### ASSIGNMENT
Below are the records; give again exactly the line with "Image resolution: width=811", the line with "Task: Open the YouTube social icon", and each line that lies between them, and nothing besides.

### RECORDS FOR THIS EXERCISE
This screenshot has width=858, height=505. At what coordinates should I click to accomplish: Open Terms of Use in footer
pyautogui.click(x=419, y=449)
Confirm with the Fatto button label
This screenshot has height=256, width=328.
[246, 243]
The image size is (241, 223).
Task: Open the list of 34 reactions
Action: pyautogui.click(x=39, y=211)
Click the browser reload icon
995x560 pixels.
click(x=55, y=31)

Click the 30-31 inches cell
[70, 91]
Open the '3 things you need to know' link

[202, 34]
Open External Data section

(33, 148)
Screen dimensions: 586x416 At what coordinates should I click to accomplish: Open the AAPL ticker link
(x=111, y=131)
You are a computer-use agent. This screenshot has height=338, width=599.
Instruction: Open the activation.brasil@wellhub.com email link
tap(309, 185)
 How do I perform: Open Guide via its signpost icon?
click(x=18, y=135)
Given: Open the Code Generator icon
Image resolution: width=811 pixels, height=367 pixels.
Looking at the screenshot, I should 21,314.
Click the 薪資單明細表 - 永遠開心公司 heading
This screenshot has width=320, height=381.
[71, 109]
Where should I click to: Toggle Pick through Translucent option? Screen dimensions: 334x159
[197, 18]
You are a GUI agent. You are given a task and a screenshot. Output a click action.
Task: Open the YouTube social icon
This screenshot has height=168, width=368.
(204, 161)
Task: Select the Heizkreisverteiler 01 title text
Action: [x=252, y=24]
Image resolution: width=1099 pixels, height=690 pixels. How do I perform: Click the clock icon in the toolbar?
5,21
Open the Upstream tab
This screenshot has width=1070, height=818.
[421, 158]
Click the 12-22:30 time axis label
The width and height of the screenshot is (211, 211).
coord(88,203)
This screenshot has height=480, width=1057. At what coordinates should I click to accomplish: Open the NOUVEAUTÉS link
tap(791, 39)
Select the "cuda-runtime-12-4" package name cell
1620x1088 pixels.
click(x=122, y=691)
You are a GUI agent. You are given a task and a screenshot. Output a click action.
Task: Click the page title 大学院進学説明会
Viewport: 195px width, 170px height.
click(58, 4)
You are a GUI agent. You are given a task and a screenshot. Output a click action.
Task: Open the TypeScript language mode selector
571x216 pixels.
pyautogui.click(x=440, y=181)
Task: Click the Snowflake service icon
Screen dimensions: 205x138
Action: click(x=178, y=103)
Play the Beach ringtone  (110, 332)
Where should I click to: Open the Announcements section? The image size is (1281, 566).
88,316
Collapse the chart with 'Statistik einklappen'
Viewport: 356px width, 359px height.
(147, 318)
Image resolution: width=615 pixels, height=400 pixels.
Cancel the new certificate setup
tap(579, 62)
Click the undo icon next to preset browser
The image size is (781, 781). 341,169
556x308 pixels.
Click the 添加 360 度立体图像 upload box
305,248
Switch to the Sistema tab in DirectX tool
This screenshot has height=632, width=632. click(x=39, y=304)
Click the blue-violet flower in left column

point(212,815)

### WRITTEN SOLUTION
Image resolution: width=811 pixels, height=367 pixels.
Looking at the screenshot, I should 21,314.
Click the 薪資單明細表 - 永遠開心公司 heading
This screenshot has width=320, height=381.
[71, 109]
Where should I click to: Toggle Pick through Translucent option? Screen dimensions: 334x159
[197, 18]
You are a GUI agent. You are given a task and a screenshot. Output a click action.
Task: Open the YouTube social icon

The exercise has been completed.